SELECTED EXCERPT
──────────

Goldfinger earns a 7.5/10. I enjoyed the concept of this one, what with Bond being on his very own. I liked the sprayed golden girls, and I liked Oddjob (what the hell, he made me laugh a lot). The introduction of the Aston Martin DB5 was glorious, and Q’s first introduction was also met without a hitch. These Bond girls really have some incredibly dodgy names (my favourite so far being Goldfinger’s Pussy Galore – I mean truly?!). Plenty of cheese  heaped into this one as well, though this one was great. I think what I loved about it was the conclusion at Fort Knox and the troops that collapsed and then rose again to fight another day. It was pretty cool. Goldfinger had an ambitious plan that was jeopardized by 007, and it was interesting to see how it all panned out. Goldfinger is not the most innovative villain of all time, but he was a new force to be reckoned with. I must say, however, that there were moments where Bond was overly cruel and harsh with Pussy Galore, especially in the barn/stable. I was not really impressed. Overall, well done on this one, I did enjoy it.

Review: From Russia With Love (1963)


“Corporal, I have chosen you for an important assignment. It’s purpose is to give false information to the enemy.”

──────────

SUPPLIED DATA
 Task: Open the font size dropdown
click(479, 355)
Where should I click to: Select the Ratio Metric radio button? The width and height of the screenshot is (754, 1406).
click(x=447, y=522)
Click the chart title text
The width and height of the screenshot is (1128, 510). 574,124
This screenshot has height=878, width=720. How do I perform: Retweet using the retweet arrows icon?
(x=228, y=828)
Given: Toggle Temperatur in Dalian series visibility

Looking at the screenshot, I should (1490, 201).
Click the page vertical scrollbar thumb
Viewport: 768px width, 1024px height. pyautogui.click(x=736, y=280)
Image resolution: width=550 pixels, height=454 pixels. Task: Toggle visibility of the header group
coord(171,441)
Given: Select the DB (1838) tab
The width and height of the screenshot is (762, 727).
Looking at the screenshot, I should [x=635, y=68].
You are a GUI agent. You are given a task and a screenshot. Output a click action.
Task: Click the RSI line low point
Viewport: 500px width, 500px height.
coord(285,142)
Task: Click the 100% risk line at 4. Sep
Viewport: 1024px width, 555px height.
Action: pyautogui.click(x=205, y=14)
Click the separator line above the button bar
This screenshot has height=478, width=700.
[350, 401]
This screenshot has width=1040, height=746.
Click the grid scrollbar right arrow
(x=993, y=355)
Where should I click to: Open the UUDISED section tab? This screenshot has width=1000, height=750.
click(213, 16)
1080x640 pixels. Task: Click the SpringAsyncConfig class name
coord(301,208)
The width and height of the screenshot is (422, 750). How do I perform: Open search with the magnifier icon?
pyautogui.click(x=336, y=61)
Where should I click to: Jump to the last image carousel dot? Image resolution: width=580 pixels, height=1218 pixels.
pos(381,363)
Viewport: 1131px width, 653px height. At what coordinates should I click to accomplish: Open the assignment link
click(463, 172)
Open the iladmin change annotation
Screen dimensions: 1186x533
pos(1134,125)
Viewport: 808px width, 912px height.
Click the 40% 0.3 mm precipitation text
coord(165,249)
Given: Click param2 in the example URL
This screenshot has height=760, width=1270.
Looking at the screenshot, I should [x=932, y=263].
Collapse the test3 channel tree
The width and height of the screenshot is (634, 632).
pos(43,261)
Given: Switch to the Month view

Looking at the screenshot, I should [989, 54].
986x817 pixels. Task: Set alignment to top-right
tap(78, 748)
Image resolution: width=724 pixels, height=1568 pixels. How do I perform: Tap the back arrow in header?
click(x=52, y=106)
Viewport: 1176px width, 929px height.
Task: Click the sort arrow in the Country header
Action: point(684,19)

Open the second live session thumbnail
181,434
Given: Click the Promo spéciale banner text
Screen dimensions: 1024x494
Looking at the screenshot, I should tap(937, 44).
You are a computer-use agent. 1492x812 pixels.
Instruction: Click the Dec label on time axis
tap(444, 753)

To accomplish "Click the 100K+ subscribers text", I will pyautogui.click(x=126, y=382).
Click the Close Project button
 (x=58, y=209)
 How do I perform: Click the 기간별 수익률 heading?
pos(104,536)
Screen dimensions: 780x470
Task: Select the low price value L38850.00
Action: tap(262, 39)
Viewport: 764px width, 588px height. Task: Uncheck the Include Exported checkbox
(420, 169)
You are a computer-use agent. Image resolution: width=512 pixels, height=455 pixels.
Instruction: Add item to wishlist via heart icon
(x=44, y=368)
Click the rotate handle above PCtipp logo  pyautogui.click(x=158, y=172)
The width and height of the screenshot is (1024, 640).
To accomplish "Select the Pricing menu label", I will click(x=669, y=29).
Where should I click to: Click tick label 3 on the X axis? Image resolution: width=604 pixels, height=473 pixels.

──────────

THINGS TO DO
a) In the Bond film reviews, why does the reviewer say they were "not really impressed" with parts of Goldfinger?
b) What score do the Bond film reviews give Goldfinger?
c) Continue the Bond film reviews from the point where they stop.

ANSWERS TO EACH TASK
a) Because there were moments where Bond was overly cruel and harsh with Pussy Galore, especially in the barn/stable.

b) 7.5/10.

c)
– Rosa Klebb

SPECTRE is still smarting from the death of Dr No, and wish to punish James Bond (Sean Connery) for his part in taking their colleague down. Kronsteen (Vladek Sheybal) devises an in depth plan to steal a Lektor cryptographic device from the Soviets through the English, then sell it back to the Soviets, all the while playing the two nations off against each other. It cannot really end well. SPECTRE Number 1 puts Number 3, ex-KGB Rosa Klebb (Lotte Lenya) in charge of the mission to kill Bond and get the two nations’ backs up. Klebb gets a beautiful young girl, Tatiana Romanova (Daniela Bianchi), to seduce Bond with the story that she is deflecting and has a Lektor is her possession and Donald “Red” Grant (Robert Shaw) to assassinate Bond.

“All of my key employees are my sons. Blood is the best security in this business.” – Kerim Bey

M (Bernard Lee) sends Bond on the mission to recover Romanova and the Lektor and bring her back to England safely. She will apparently only go with him after pulling his photograph from a Soviet intelligence file. Bond leaves for Turkey, and befriends the station head Ali Kerim Bey (Pedro Armendáriz). Together they want to spy on the Soviets, and eventually get Romanova in on it so that they are spying from beneath the embassy. Romanova gets the floor plans, and Bond and Kerim plan an invasion. Stealing the Lektor, the three flee onto the Orient Express, where they are sure that they will be safe. Their plans are to successfully help Romanova defect as well as get the Lektor to MI6. Grant, however, has other plans for the trio. Before they know it, there is murder on the train, and Bond finally begins to suspect that there is something suspicious about Romanova.

Murder on the Orient Express, anyone?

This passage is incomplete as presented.